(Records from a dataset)

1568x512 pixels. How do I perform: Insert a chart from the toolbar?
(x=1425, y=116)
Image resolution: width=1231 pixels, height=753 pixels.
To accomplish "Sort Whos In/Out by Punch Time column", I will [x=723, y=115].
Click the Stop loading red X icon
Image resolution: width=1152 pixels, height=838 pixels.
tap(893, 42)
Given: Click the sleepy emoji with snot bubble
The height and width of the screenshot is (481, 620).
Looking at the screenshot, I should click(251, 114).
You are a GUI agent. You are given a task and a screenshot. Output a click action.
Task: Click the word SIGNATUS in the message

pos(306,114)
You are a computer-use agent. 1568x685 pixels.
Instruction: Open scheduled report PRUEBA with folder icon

What this task involves
Can you copy the data above exactly, from the line that contains "Image resolution: width=1231" through the line that contains "Looking at the", with both of those lines included?

Output of the task
Image resolution: width=1231 pixels, height=753 pixels.
To accomplish "Sort Whos In/Out by Punch Time column", I will [x=723, y=115].
Click the Stop loading red X icon
Image resolution: width=1152 pixels, height=838 pixels.
tap(893, 42)
Given: Click the sleepy emoji with snot bubble
The height and width of the screenshot is (481, 620).
Looking at the screenshot, I should click(251, 114).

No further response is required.